8. Structure of Committee Membership
The structure of the committee is as follows:
- The Committee shall be appointed by the Board and comprise not less than 3 directors or such number as determined by the Board;
- A majority of members of the Committee must be non-executive directors;
- The current members are:
- Roger Aston (Chair)
- Barry Sechos
- John Martin (however Mr Martin does not participate in deliberations or decisions about his own remuneration)
9. Expertise of Committee Membership
Committee members, where possible, must:
- Have a sound knowledge of the Company’s businesses, organisation structure and related executive/employee remuneration policies and practices.
- Be able to demonstrate relevant knowledge at a senior management level of company remuneration and reward programmes and the setting of performance objectives, and related industry practices.
- Have an appropriate understanding of the law and ASX disclosure requirements in respect of executive and Director remuneration.
- Have an appropriate understanding of corporate governance matters particularly in relation to Board and Director responsibilities and ASX best practice guidelines.
The Company Secretary or their nominee will act as Secretary to the Committee, unless otherwise determined by the Committee.
The Committee will meet as frequently as required but must not meet less than once each year.
The Secretary to the Committee or any member may call a meeting of the Committee.
Members of the Board who are not Committee members, along with Company management or independent consultants may be invited by the Chair to attend all or part of a meeting.
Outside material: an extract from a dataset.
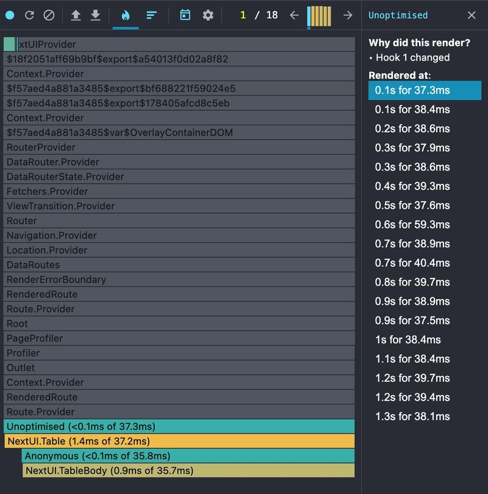
Task: Open the Timeline view icon
Action: point(185,15)
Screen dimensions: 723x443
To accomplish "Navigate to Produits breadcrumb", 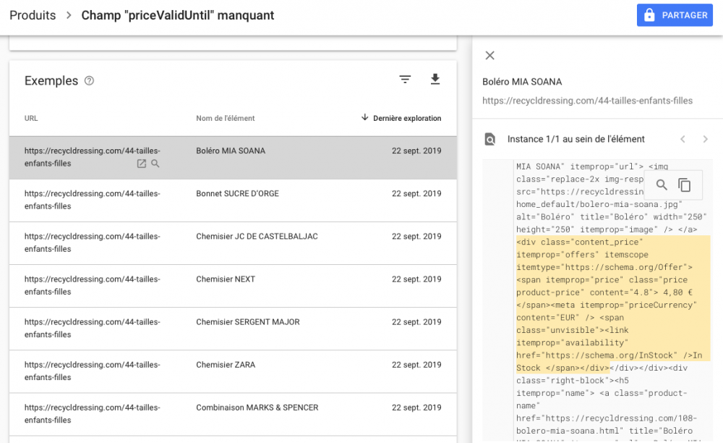I will (x=33, y=15).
Voting at Committee meetings is restricted to Committee members.
A quorum for a meeting shall be a minimum of two (2) non-executive director Committee members. All meetings shall be conducted subject to an agenda circulated by the Chair or their nominee and incorporating any matters raised by other members of the Remuneration and Nominations Committee or referred by the Board.
In the absence of the Chair, the remaining members will elect one of their number as Chair of the meeting.
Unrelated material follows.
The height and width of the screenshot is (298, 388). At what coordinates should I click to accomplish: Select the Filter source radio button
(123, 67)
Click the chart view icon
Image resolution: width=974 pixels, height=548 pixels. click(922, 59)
The Secretary shall maintain minutes of all meetings of the Remuneration and Nominations Committee. The minutes shall be signed by the Chairman.
Where the Committee is unable to reach consensus on a matter, the Chairman of the Committee will report this to the Chairman of the Board. The Chairman of the Board will determine whether it is appropriate that the matter be resolved by the Board or by obtaining independent advice.
The Committee has unrestricted access to executive management, all employees and all company records and to financial and legal advisers.
The Committee, or any individual member, with the approval of the Chairman of the Board, is entitled to obtain independent professional or other advice at the expense of the Company where they consider it necessary to carry out their duties.
The Chairman of the Remuneration and Nominations Committee shall report to the Board subsequent to each Committee meeting, matters to be discussed will generally cover:
- Results of remuneration setting for all relevant Directors and senior executives;
- Performance criteria;
- Minutes and formal resolutions; and
- Other key activities and major issues of which the Board should be informed.
Annual General Meeting and Annual Report
The Chairman or their nominee must attend the Annual General Meeting and be available to respond to any shareholder questions on the Committee’s activities and areas of responsibility, including the Remuneration Report.
The Remuneration and Nominations Committee is responsible for review and approval of the Remuneration Report and of disclosures in the Company’s annual report regarding the Committee, its activities and performance.
14. Terms of Reference Review
The Committee must conduct an annual review of its performance and effectiveness, inviting comments from all members of the Board, at a meeting to be decided each calendar year. It must recommend to the Board any suggested changes in the duties and responsibilities of the Committee and the terms of reference.
The Committee recognises that all personal information provided to members is subject to the Privacy Amendment (Private Sector) Act 2000.